'''

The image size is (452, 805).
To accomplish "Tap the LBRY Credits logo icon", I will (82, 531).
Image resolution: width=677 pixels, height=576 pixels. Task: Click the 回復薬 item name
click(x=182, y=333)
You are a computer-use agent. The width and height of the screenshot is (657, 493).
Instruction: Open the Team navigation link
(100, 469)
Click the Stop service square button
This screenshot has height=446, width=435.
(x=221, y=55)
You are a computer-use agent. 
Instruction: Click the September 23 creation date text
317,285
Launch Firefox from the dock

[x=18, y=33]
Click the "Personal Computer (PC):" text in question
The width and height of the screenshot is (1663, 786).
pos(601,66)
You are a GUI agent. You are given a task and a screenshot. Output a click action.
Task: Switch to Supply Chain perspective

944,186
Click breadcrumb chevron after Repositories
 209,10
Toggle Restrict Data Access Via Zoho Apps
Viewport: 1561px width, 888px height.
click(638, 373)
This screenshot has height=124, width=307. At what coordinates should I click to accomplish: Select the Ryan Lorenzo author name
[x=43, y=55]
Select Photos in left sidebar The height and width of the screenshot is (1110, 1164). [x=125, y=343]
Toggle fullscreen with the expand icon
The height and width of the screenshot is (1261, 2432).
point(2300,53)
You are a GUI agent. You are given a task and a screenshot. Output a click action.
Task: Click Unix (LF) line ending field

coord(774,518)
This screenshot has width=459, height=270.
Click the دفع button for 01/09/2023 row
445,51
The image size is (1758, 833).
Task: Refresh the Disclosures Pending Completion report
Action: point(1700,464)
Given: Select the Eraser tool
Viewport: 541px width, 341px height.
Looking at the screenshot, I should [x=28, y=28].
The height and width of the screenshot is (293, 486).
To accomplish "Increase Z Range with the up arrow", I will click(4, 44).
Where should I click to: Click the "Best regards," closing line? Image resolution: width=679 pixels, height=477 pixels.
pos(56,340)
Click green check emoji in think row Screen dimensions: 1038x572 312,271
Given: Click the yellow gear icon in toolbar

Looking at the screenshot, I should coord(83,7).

'''

**WHAT IS BEING ASKED**:
Print the lines above without any change, from the first one up to and including the line that contains "(x=221, y=55)".

**OUTPUT OF THE TASK**:
The image size is (452, 805).
To accomplish "Tap the LBRY Credits logo icon", I will (82, 531).
Image resolution: width=677 pixels, height=576 pixels. Task: Click the 回復薬 item name
click(x=182, y=333)
You are a computer-use agent. The width and height of the screenshot is (657, 493).
Instruction: Open the Team navigation link
(100, 469)
Click the Stop service square button
This screenshot has height=446, width=435.
(x=221, y=55)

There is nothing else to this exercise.